Lower Back Pain — Red Flags and How to Fix it
Lower back pain is incredibly prolific. While increasing the strength in your lower back muscles can help alleviate some issues, there are other red flags to look out for that may also contribute to pain. Luckily, there are some relatively simple techniques for fixing these red flags.
1. Check your Hip Flexors
Tight hip flexors are a common cause of lower back pain. Your hip flexors are a group of muscles and tendons that attach to your lumbar vertebrae and extend down to the front of your hips. They allow you to bend at the waist, and bring your knees to your chest. Tightness in this area is a result of many things, including abdominal exercises and extended periods of sitting. You can check the flexibility of these muscles with the Thomas Test. Hold onto one knee, pulling it to your chest as you lay back on a bench. Can the opposite leg sit flat on the bench? If not, you probably have tight hip flexors. The best way to tackle this is to ensure you’re regularly stretching the area. Include exercises such as pigeon pose, seated butterfly stretches, or figure four stretches to your cool-down routine.
2. Your Glutes are Too Weak
The glutes provide a considerable amount of functional support for your back muscles. Not having well-developed strength in your butt can lead to too much pressure and stress on the lower back. The easiest way to check your glutes is to look at your side profile in the mirror. How is your booty game? The more muscular and defined your butt is, the better the support is for your back. Another useful test is to do a hyper-hold. Use a ham-glute machine to hold your torso up, so your body is straight for at least two minutes without cramping or failure. If you can’t do this, try incorporating more glute exercises into your routine. You can keep doing hyper-holds to build up your endurance, or try exercises like hip thrusts, split lunges, or barbell RDLs.

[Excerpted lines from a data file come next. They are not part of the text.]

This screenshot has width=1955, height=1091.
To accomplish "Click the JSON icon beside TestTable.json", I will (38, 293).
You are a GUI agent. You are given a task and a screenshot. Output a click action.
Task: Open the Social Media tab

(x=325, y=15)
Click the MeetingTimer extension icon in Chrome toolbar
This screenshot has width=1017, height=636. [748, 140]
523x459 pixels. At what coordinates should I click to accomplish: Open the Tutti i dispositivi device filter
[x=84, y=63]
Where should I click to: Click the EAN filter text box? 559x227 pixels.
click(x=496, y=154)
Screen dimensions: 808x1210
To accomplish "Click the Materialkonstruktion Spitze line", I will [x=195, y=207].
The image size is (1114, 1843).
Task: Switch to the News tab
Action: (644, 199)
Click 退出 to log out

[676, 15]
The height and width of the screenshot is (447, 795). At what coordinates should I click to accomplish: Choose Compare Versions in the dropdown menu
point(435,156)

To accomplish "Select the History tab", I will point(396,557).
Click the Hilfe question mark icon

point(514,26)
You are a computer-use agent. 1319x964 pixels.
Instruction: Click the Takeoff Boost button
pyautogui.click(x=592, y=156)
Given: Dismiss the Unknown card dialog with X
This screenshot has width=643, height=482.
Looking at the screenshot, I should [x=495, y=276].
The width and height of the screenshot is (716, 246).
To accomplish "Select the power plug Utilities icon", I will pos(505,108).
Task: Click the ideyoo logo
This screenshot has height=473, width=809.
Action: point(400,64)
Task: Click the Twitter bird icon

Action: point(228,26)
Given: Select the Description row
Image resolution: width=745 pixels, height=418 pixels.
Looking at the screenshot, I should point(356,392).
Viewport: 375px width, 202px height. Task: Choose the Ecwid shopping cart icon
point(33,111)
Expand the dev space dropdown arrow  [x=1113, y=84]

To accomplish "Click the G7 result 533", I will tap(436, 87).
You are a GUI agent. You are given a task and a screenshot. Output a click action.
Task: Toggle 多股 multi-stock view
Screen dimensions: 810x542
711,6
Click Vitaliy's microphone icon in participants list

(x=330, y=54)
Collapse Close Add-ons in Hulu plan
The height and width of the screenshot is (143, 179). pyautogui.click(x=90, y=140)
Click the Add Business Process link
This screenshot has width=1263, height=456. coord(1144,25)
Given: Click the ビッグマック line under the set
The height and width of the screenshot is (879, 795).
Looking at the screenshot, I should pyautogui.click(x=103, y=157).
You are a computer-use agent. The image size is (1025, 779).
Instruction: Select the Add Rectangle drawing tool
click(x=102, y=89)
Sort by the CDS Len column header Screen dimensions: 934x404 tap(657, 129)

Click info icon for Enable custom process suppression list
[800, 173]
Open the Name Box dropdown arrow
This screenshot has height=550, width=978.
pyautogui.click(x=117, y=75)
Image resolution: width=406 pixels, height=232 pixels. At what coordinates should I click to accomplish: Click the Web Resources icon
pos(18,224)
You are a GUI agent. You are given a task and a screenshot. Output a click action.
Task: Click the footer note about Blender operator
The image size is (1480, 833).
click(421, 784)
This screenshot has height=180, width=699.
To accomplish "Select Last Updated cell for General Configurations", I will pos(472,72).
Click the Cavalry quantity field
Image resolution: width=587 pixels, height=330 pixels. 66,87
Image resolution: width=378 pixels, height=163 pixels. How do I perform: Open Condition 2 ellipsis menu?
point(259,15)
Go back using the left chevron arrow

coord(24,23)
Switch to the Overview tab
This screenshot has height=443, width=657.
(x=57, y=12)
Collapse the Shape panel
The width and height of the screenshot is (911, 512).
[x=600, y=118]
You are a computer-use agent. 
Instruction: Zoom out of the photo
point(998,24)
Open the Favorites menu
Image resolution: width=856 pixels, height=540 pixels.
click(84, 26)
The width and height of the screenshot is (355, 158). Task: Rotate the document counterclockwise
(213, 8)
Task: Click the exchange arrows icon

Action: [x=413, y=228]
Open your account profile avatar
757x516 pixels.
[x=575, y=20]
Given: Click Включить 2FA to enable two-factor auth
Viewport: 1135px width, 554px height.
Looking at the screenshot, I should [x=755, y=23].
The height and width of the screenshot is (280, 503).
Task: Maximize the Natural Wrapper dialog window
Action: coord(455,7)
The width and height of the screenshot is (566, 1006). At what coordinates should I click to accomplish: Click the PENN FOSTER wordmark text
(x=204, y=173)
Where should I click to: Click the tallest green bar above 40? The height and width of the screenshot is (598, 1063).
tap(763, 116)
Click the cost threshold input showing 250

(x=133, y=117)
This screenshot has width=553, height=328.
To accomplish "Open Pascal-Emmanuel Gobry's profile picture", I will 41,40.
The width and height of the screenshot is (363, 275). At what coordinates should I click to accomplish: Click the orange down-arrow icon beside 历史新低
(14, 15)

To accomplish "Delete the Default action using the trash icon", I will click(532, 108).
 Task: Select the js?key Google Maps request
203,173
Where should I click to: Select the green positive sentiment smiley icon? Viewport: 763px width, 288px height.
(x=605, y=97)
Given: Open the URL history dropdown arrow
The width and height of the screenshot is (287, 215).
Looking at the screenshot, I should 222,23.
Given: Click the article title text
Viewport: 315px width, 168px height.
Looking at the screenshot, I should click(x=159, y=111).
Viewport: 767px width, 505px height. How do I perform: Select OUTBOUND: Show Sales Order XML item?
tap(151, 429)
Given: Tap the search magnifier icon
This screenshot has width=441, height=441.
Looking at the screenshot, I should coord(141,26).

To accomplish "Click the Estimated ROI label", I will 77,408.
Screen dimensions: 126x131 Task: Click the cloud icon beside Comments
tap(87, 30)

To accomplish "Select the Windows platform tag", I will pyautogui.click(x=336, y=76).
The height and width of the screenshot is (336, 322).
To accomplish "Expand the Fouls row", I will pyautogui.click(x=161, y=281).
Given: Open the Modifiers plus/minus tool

3. You Cannot Stand for More than 20min Without Pain/Shifting
The final red flag is one you may not notice you do. Can you stand still for 20 minutes, without shifting your weight or experiencing pain? If your standing looks more like dancing, then you need to work on the endurance capacity of the muscles in your lower back. Adding the exercises above is a great way to start. You can also build up your tolerance with hyper-holds and gradually increase the length. Another thing to check is the position of your pelvis. Do you have an anterior pelvic tilt where your butt sticks out? If you do, this can also contribute to low endurance. Fortunately, there are several exercises that you can do to correct your lower body posture.